神はわたしたちの避けどころ、わたしたちの砦。
苦難のとき、必ずそこにいまして助けてくださる。
わたしたちは決して恐れない
地が姿を変え
山々が揺らいで海の中に移るとも
海の水が騒ぎ、沸き返り
その高ぶるさまに山々が震えるとも。

大河とその流れは、神の都に喜びを与える
いと高き神のいます聖所に。
神はその中にいまし、都は揺らぐことがない。
夜明けとともに、神は助けをお与えになる。
すべての民は騒ぎ、国々は揺らぐ。
神が御声を出されると、地は溶け去る。

  万軍の主はわたしたちと共にいます。
  ヤコブの神はわたしたちの砦の塔。

主の成し遂げられることを仰ぎ見よう。
主はこの地を圧倒される。
地の果てまで、戦いを断ち
弓を砕き槍を折り、盾を焼き払われる。

「力を捨てよ、知れ
わたしは神。
国々にあがめられ、この地であがめられる。」

  万軍の主はわたしたちと共にいます。
  ヤコブの神はわたしたちの砦の塔。

詩編 46編2〜12節

▼2節をご覧下さい。
 『神はわたしたちの避けどころ、わたしたちの砦。
  苦難のとき、必ずそこにいまして助けてくださる』。
 先週の礼拝に出席された方は、直ぐに思い当たるでしょう。これは、先週の聖書箇所と共通しています。同じことを言っています。
 つまり、イザヤ書7章14節であり、マタイ福音書1章23節です。マタイの方を読みます。
 『「見よ、おとめが身ごもって男の子を産む。その名はインマヌエルと呼ばれる。」
  この名は、「神は我々と共におられる」という意味である』。
 先週の説教で申しました。

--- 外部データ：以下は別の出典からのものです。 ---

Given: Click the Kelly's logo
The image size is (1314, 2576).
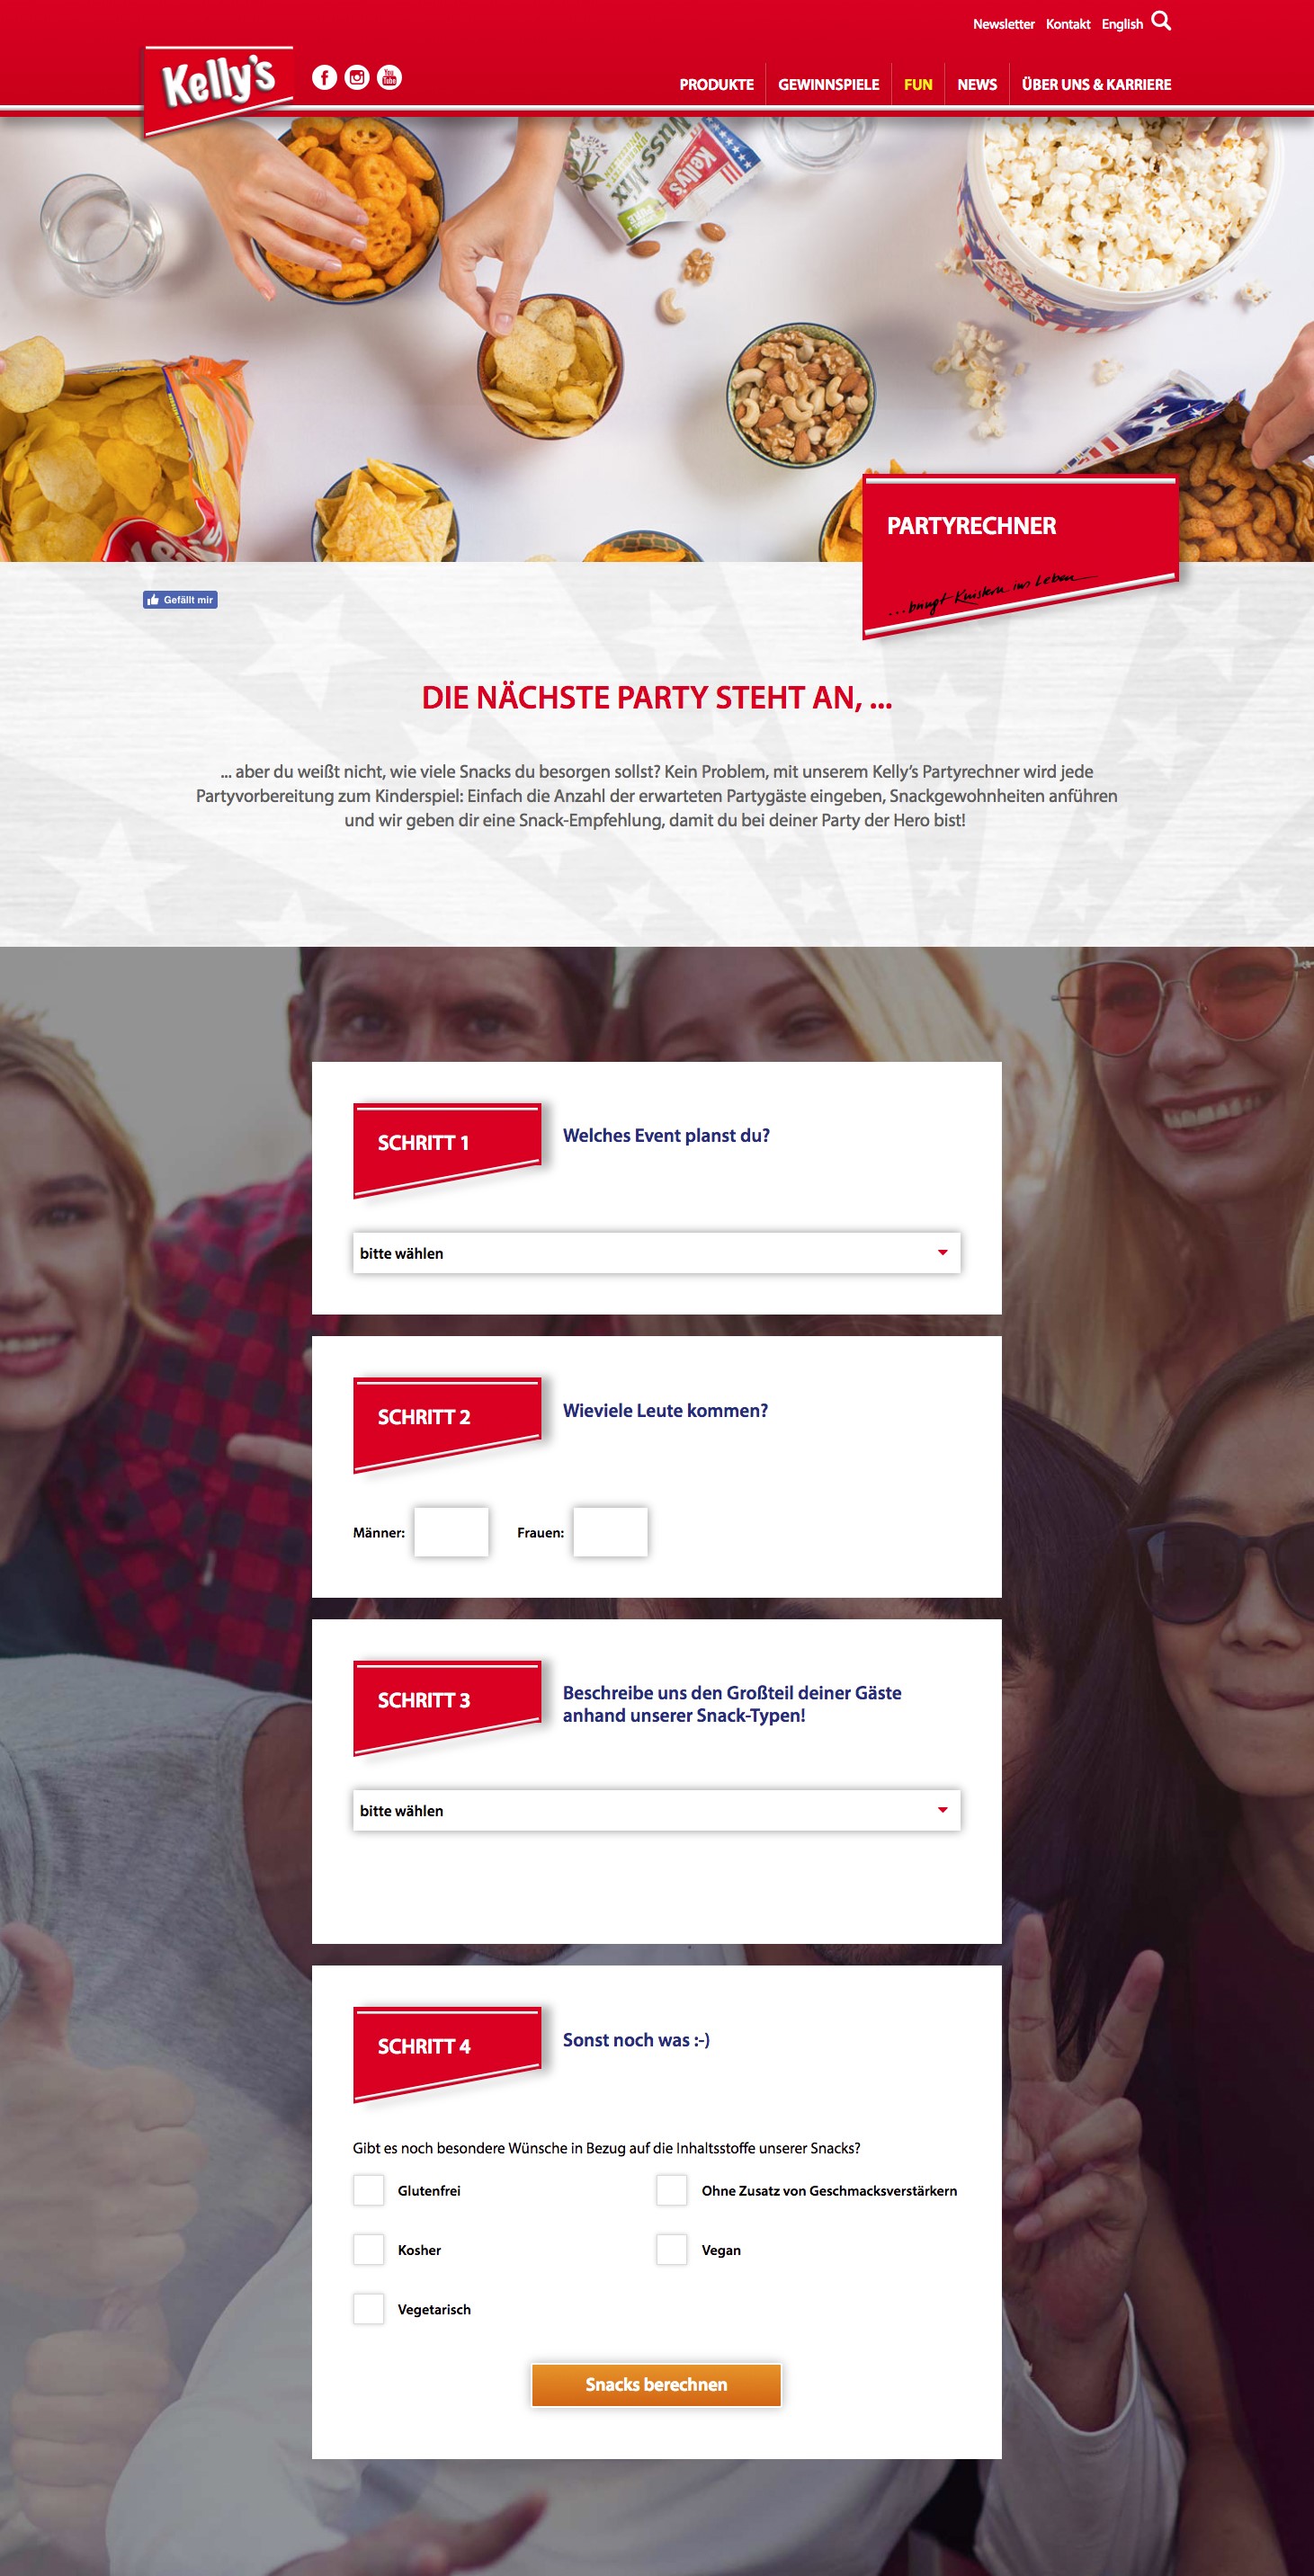Looking at the screenshot, I should (218, 88).
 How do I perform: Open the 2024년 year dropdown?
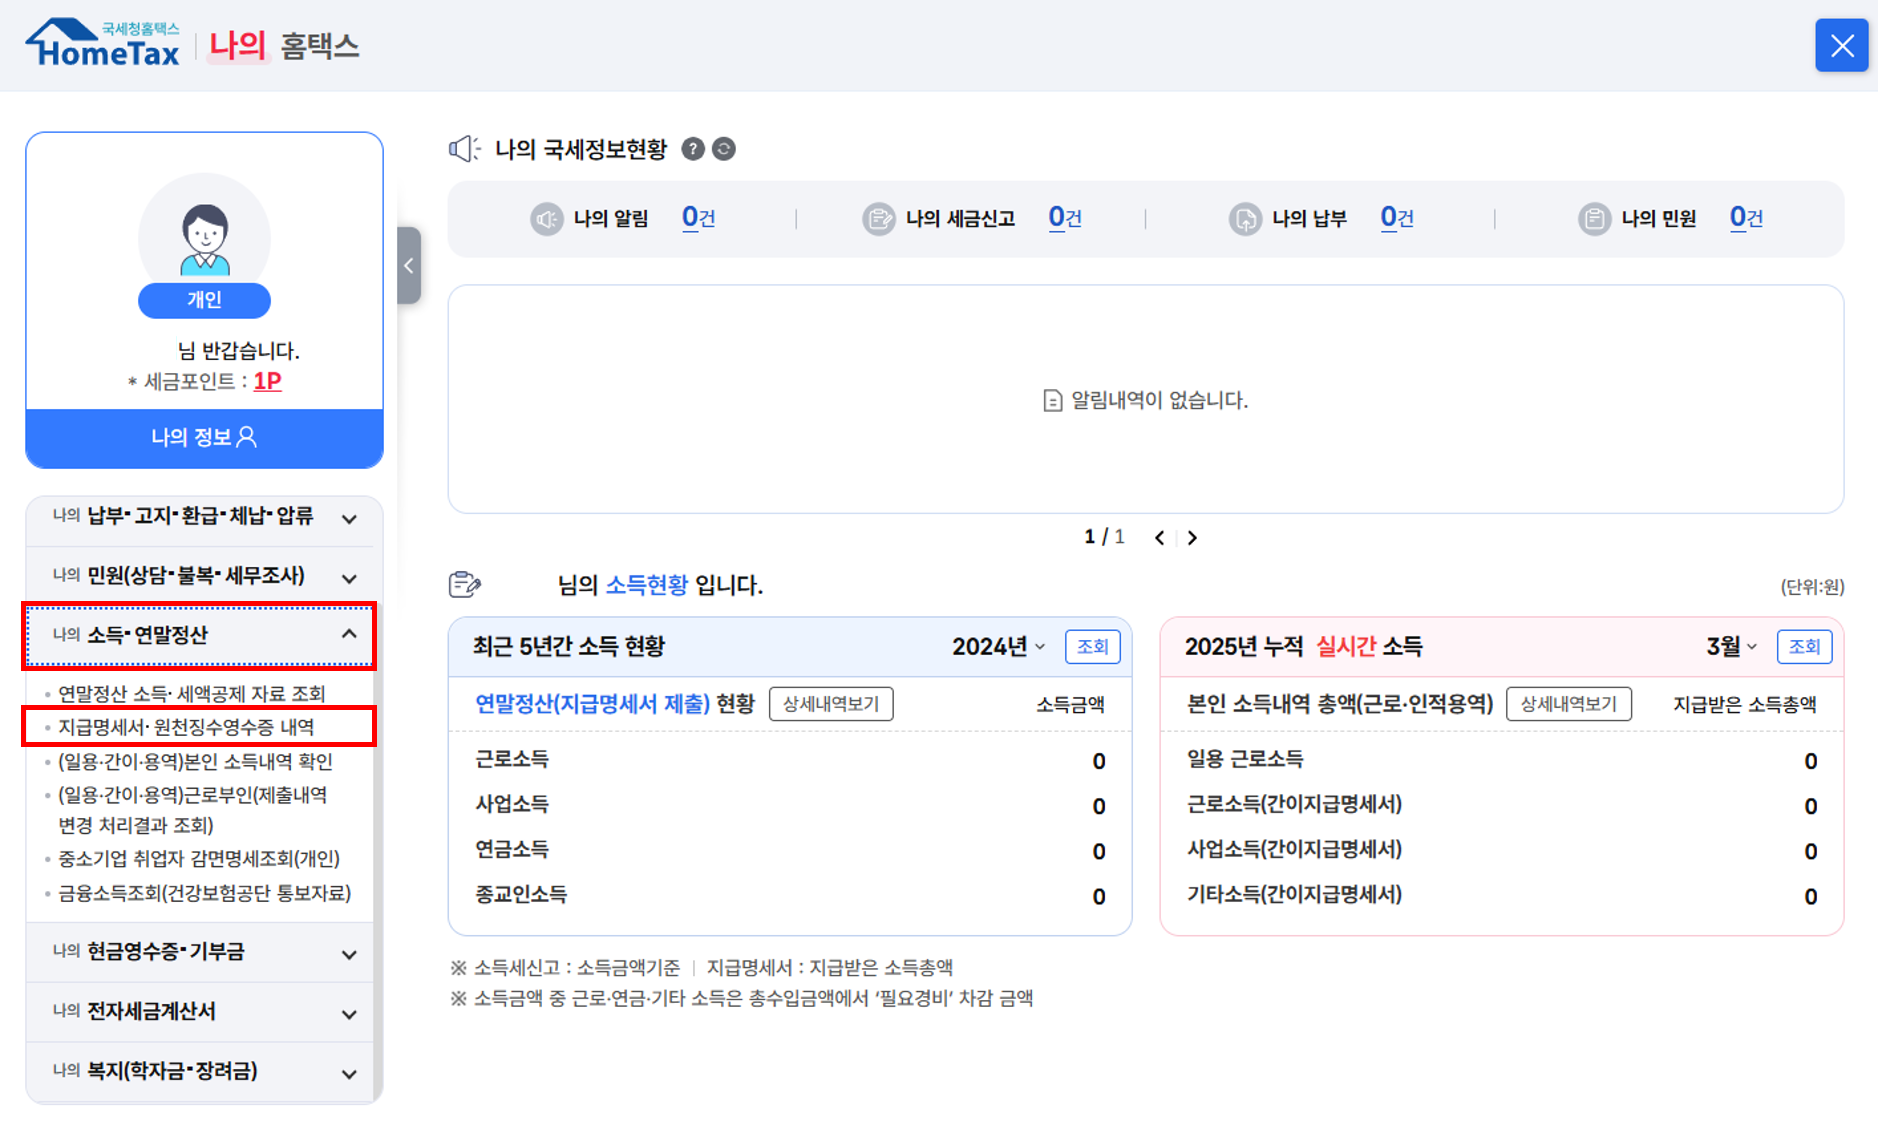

インマヌエル、神が共におられるという信仰は、国が滅びるという危機的な状況の下で、語られたのです。絶望しかない人間にこそ語られた預言です。どんな時にも、神さまが共に歩いて下さる、寄り添っていて下さるというような、生温い信仰が語られているのではありません。
 このことは、詩編46編でいっそう明らかです。『苦難のとき、必ずそこにいまして』と歌われています。そもそも『神はわたしたちの避けどころ、わたしたちの砦』です。追い詰められて他に逃れる場所のない人間の、最後の『避けどころ … 砦』なのです。

▼3節。
 『わたしたちは決して恐れない』。
 最後の『避けどころ … 砦』に逃げ込んだ人の話です。何か確たる自信があるとか信念があるとかという話ではありません。『避けどころ … 砦』に逃げ込んだから、最早、何事をも『決して恐れない』ということです。
 それは『地が姿を変え 山々が揺らいで海の中に移るとも
 海の水が騒ぎ、沸き返り その高ぶるさまに山々が震えるとも』
 揺らぐことはありません。

▼このことは私たち一人ひとりに当て嵌まることです。追い詰められて他に逃れる場所のなくなるのが、悲しいかな人間の真実の姿です。しかし、信仰者には、『避けどころ … 砦』があります。信仰そのものが、『避けどころ … 砦』です。
 東日本大震災では、『地が姿を変え 山々が揺らいで海の中に移る』ようなことを、多くの人が体験しました。『海の水が騒ぎ、沸き返り その高ぶるさまに山々が震える』という表現も、大震災に遭った人々には、大げさではなかったかも知れません。
 しかし、大震災がなくとも、私たち人間は、『地が姿を変え 山々が揺らいで海の中に移る』ようなことを、体験するのです。それは病であったり死であったり、家族の不幸であったりします。
 それらの信仰者に『避けどころ … 砦』が与えられるのです。

▼この歌は、5節から、全く様子が変わります。5節。
 『大河とその流れは、神の都に喜びを与える いと高き神のいます聖所に』。
 神の業に信頼し讃美する歌です。詩編には繰り返し現れます。そのことと4節までと、どんな関係があるのでしょうか。
 それが6節で分かります。
 『神はその中にいまし、都は揺らぐことがない。夜明けとともに、神は助けをお与えになる』
 つまり、『避けどころ … 砦』とは、エルサレムの都のことです。神の町のことです。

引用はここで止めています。